[Start of section]
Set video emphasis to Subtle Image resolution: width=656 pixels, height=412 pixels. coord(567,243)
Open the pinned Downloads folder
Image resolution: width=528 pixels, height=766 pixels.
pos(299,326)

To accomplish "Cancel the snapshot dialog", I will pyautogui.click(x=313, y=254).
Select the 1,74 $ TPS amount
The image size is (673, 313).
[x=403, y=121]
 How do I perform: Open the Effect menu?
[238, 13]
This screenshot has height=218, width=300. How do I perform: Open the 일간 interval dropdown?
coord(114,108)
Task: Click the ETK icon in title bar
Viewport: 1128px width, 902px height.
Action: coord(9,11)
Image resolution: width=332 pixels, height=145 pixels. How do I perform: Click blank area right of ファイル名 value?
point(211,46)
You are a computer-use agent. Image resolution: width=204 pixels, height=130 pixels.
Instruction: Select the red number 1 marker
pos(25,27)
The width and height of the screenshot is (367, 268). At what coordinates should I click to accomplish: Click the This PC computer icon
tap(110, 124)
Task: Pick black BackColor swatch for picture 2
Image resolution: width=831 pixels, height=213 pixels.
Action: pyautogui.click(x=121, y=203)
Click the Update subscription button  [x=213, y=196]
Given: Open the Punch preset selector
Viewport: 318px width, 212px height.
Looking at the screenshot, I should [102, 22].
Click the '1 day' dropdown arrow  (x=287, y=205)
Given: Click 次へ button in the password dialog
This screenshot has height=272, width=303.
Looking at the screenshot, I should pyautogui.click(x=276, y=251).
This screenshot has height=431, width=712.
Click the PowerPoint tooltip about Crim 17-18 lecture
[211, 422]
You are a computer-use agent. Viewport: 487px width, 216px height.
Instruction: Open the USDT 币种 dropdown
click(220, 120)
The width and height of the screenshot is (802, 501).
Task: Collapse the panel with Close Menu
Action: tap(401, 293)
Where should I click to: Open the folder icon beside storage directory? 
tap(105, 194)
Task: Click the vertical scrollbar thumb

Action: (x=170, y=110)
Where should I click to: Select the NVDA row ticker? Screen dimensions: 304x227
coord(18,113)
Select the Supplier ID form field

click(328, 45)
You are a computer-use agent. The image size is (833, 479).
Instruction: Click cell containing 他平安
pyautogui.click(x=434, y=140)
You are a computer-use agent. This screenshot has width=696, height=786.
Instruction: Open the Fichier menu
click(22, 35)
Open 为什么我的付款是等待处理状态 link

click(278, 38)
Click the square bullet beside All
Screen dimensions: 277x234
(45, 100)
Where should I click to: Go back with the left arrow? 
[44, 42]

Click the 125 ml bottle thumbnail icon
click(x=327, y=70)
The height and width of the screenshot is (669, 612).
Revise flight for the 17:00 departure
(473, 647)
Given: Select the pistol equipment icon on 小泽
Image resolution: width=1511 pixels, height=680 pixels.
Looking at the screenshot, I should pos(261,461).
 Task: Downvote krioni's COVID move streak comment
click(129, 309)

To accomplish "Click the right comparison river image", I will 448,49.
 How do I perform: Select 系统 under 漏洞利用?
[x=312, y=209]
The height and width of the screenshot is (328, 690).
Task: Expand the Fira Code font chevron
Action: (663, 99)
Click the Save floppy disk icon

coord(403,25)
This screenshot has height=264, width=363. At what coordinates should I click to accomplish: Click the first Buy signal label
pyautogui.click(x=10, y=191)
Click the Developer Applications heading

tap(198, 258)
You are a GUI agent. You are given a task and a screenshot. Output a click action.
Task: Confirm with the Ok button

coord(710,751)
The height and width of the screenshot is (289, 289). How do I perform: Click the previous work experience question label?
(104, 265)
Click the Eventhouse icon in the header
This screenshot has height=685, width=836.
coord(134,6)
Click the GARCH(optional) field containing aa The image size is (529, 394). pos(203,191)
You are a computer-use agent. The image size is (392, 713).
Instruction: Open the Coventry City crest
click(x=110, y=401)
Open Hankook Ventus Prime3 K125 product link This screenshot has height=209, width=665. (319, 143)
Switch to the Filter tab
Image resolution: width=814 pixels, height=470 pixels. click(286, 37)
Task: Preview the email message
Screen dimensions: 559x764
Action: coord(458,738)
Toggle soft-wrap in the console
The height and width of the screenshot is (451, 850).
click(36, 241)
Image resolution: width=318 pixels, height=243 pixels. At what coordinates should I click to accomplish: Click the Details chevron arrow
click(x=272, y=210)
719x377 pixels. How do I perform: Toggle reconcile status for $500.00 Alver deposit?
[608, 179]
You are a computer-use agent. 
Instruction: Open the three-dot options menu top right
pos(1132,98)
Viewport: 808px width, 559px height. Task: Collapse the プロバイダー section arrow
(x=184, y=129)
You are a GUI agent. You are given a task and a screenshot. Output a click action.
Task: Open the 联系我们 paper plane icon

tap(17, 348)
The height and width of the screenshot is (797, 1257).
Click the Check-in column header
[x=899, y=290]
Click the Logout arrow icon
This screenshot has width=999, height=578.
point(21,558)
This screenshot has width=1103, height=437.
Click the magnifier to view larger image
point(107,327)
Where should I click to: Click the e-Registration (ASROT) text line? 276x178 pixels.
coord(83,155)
[End of section]
◆ What you will do ◆
Your response must contain all of the records, copied exactly.

◆ Your response ◆
Set video emphasis to Subtle Image resolution: width=656 pixels, height=412 pixels. coord(567,243)
Open the pinned Downloads folder
Image resolution: width=528 pixels, height=766 pixels.
pos(299,326)

To accomplish "Cancel the snapshot dialog", I will pyautogui.click(x=313, y=254).
Select the 1,74 $ TPS amount
The image size is (673, 313).
[x=403, y=121]
 How do I perform: Open the Effect menu?
[238, 13]
This screenshot has height=218, width=300. How do I perform: Open the 일간 interval dropdown?
coord(114,108)
Task: Click the ETK icon in title bar
Viewport: 1128px width, 902px height.
Action: coord(9,11)
Image resolution: width=332 pixels, height=145 pixels. How do I perform: Click blank area right of ファイル名 value?
point(211,46)
You are a computer-use agent. Image resolution: width=204 pixels, height=130 pixels.
Instruction: Select the red number 1 marker
pos(25,27)
The width and height of the screenshot is (367, 268). At what coordinates should I click to accomplish: Click the This PC computer icon
tap(110, 124)
Task: Pick black BackColor swatch for picture 2
Image resolution: width=831 pixels, height=213 pixels.
Action: pyautogui.click(x=121, y=203)
Click the Update subscription button  [x=213, y=196]
Given: Open the Punch preset selector
Viewport: 318px width, 212px height.
Looking at the screenshot, I should [102, 22].
Click the '1 day' dropdown arrow  (x=287, y=205)
Given: Click 次へ button in the password dialog
This screenshot has height=272, width=303.
Looking at the screenshot, I should pyautogui.click(x=276, y=251).
This screenshot has height=431, width=712.
Click the PowerPoint tooltip about Crim 17-18 lecture
[211, 422]
You are a computer-use agent. Viewport: 487px width, 216px height.
Instruction: Open the USDT 币种 dropdown
click(220, 120)
The width and height of the screenshot is (802, 501).
Task: Collapse the panel with Close Menu
Action: tap(401, 293)
Where should I click to: Open the folder icon beside storage directory? 
tap(105, 194)
Task: Click the vertical scrollbar thumb

Action: (x=170, y=110)
Where should I click to: Select the NVDA row ticker? Screen dimensions: 304x227
coord(18,113)
Select the Supplier ID form field

click(328, 45)
You are a computer-use agent. The image size is (833, 479).
Instruction: Click cell containing 他平安
pyautogui.click(x=434, y=140)
You are a computer-use agent. This screenshot has width=696, height=786.
Instruction: Open the Fichier menu
click(22, 35)
Open 为什么我的付款是等待处理状态 link

click(278, 38)
Click the square bullet beside All
Screen dimensions: 277x234
(45, 100)
Where should I click to: Go back with the left arrow? 
[44, 42]

Click the 125 ml bottle thumbnail icon
click(x=327, y=70)
The height and width of the screenshot is (669, 612).
Revise flight for the 17:00 departure
(473, 647)
Given: Select the pistol equipment icon on 小泽
Image resolution: width=1511 pixels, height=680 pixels.
Looking at the screenshot, I should pos(261,461).
 Task: Downvote krioni's COVID move streak comment
click(129, 309)

To accomplish "Click the right comparison river image", I will 448,49.
 How do I perform: Select 系统 under 漏洞利用?
[x=312, y=209]
The height and width of the screenshot is (328, 690).
Task: Expand the Fira Code font chevron
Action: (663, 99)
Click the Save floppy disk icon

coord(403,25)
This screenshot has height=264, width=363. At what coordinates should I click to accomplish: Click the first Buy signal label
pyautogui.click(x=10, y=191)
Click the Developer Applications heading

tap(198, 258)
You are a GUI agent. You are given a task and a screenshot. Output a click action.
Task: Confirm with the Ok button

coord(710,751)
The height and width of the screenshot is (289, 289). How do I perform: Click the previous work experience question label?
(104, 265)
Click the Eventhouse icon in the header
This screenshot has height=685, width=836.
coord(134,6)
Click the GARCH(optional) field containing aa The image size is (529, 394). pos(203,191)
You are a computer-use agent. The image size is (392, 713).
Instruction: Open the Coventry City crest
click(x=110, y=401)
Open Hankook Ventus Prime3 K125 product link This screenshot has height=209, width=665. (319, 143)
Switch to the Filter tab
Image resolution: width=814 pixels, height=470 pixels. click(286, 37)
Task: Preview the email message
Screen dimensions: 559x764
Action: coord(458,738)
Toggle soft-wrap in the console
The height and width of the screenshot is (451, 850).
click(36, 241)
Image resolution: width=318 pixels, height=243 pixels. At what coordinates should I click to accomplish: Click the Details chevron arrow
click(x=272, y=210)
719x377 pixels. How do I perform: Toggle reconcile status for $500.00 Alver deposit?
[608, 179]
You are a computer-use agent. 
Instruction: Open the three-dot options menu top right
pos(1132,98)
Viewport: 808px width, 559px height. Task: Collapse the プロバイダー section arrow
(x=184, y=129)
You are a GUI agent. You are given a task and a screenshot. Output a click action.
Task: Open the 联系我们 paper plane icon

tap(17, 348)
The height and width of the screenshot is (797, 1257).
Click the Check-in column header
[x=899, y=290]
Click the Logout arrow icon
This screenshot has width=999, height=578.
point(21,558)
This screenshot has width=1103, height=437.
Click the magnifier to view larger image
point(107,327)
Where should I click to: Click the e-Registration (ASROT) text line? 276x178 pixels.
coord(83,155)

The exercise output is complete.